* _DATA RECORDS_:
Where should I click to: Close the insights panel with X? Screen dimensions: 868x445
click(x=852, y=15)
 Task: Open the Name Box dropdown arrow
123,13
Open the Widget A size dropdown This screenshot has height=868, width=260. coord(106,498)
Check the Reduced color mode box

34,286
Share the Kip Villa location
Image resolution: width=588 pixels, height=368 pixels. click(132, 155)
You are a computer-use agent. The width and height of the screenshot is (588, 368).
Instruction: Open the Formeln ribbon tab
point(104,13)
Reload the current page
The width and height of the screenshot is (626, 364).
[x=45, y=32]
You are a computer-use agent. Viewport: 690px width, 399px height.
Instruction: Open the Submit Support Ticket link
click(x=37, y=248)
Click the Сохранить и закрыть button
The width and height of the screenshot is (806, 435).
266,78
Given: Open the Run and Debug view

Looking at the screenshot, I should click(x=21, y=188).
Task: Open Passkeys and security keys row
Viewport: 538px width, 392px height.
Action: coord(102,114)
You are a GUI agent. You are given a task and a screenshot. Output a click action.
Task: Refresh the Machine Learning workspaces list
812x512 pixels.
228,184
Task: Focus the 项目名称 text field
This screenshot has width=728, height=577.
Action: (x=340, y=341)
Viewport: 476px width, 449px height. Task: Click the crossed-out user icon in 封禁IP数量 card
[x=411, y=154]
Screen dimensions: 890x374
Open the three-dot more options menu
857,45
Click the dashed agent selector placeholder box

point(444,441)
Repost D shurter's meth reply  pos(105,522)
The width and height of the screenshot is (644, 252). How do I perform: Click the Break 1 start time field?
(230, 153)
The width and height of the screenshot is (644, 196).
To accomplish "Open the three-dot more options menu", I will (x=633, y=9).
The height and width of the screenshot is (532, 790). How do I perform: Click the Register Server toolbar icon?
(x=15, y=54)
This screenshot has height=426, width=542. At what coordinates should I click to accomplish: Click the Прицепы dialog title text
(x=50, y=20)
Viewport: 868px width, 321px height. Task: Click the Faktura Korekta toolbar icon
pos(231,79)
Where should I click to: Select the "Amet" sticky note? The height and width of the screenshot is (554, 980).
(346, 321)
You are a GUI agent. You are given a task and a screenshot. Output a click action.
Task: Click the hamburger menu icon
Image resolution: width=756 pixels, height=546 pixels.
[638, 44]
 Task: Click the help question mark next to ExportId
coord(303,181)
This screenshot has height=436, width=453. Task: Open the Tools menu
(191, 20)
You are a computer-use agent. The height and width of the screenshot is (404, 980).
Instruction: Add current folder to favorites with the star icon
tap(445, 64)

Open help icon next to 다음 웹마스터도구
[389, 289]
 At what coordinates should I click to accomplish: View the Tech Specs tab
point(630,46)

* _TRY IT_: An exact copy of the lines from the one with "Open help icon next to 다음 웹마스터도구" through the last line of the listing is the whole answer.

* _ANSWER SECTION_:
Open help icon next to 다음 웹마스터도구
[389, 289]
 At what coordinates should I click to accomplish: View the Tech Specs tab
point(630,46)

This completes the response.